Candidiasis is a common complication of alcoholism due to the combination of high sugar content in alcohol and the inability of alcoholics to assimilate nutrients. Additionally, female alcoholics with candidiasis are significantly sicker than nonalcoholic women with candidiasis.

Claim

  1. Candidosis is a fast-growing problem but is still not easily diagnosed by many doctors because its symptoms vary and it is quite difficult to test for. It is largely undetected in the West.

  2. Yeast intolerance is caused by an overgrowth of the yeasts that normally inhabit the gut. The surplus yeast arises when protective bacteria are reduced by antibiotics or stress, and the diet contains large amounts of sugar and artificial hormones, and lacks enough biotin (a B vitamin). The yeast can change to a fungal form in these conditions, and travel around the body via the blood to places that are not tolerant to food.

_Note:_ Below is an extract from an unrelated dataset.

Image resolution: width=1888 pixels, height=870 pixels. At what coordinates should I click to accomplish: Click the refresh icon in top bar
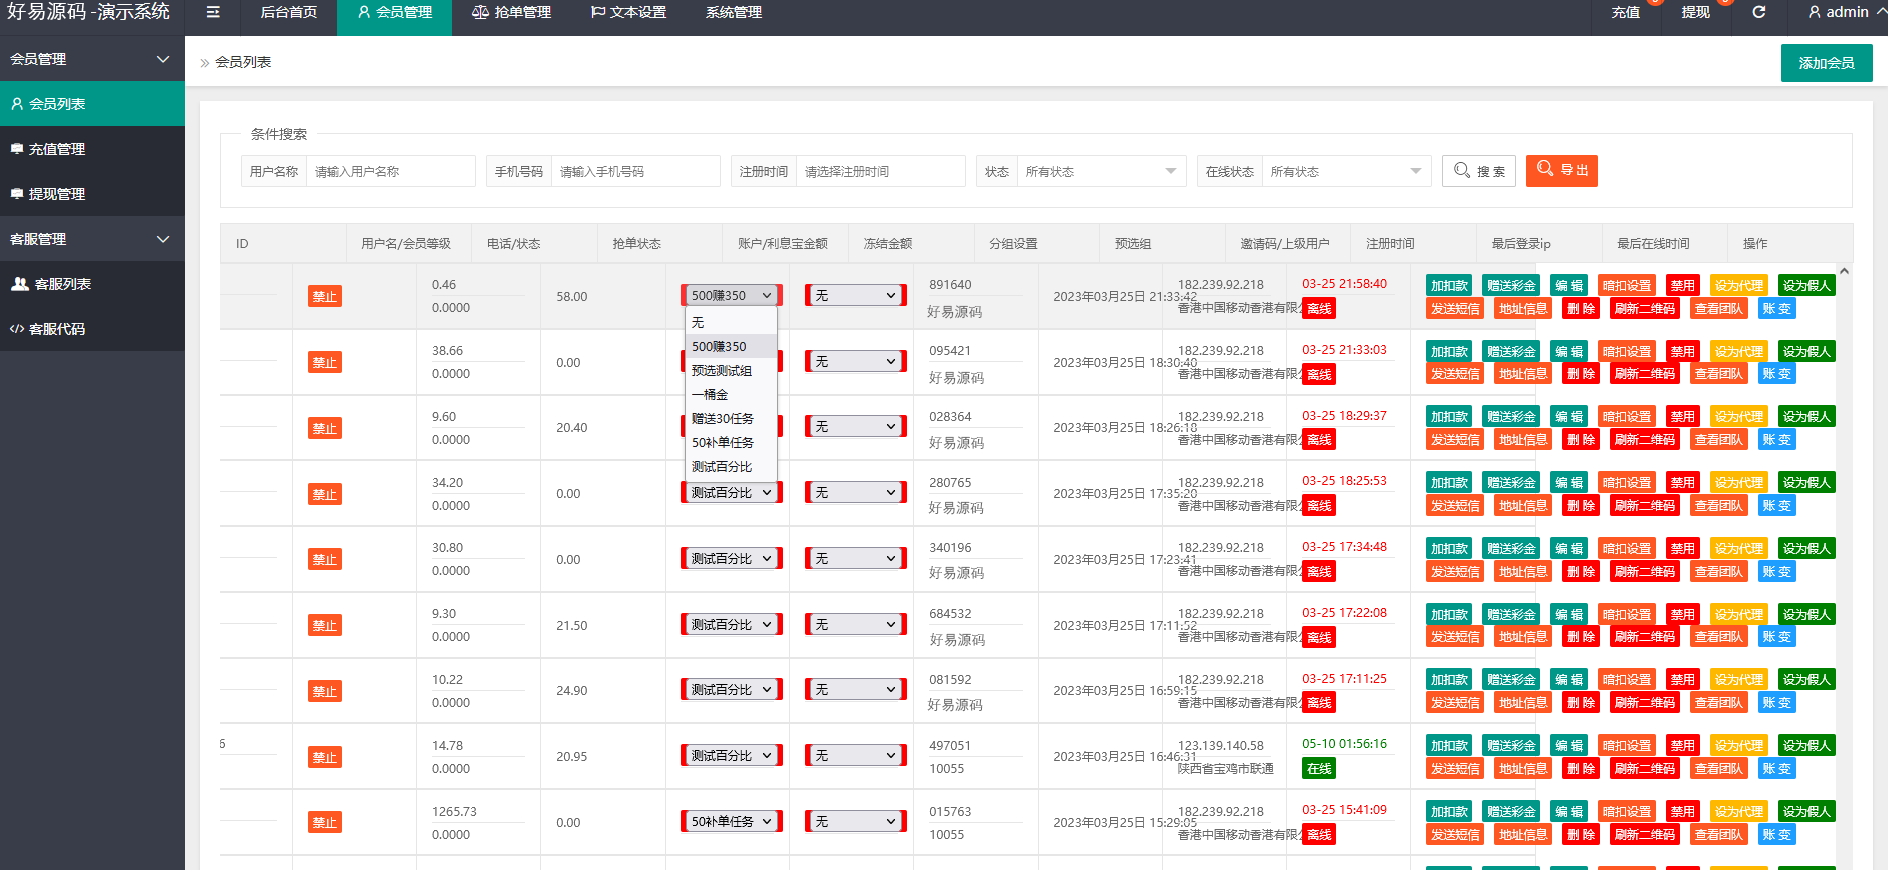[1759, 12]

  3. Many of the symptoms exhibited in alcoholism such as insomnia, depression, loss of libido, headaches, sinusitis/postnasal drip, digestion, and intestinal complaints, overlap with those in candida overgrowth. Obviously, drinking alcohol increases levels of sugar in the system. But other habits of alcoholics are also at fault. Many alcoholics tend to be smokers, for instance, and so are at risk for respiratory infections which are treated with antibiotics.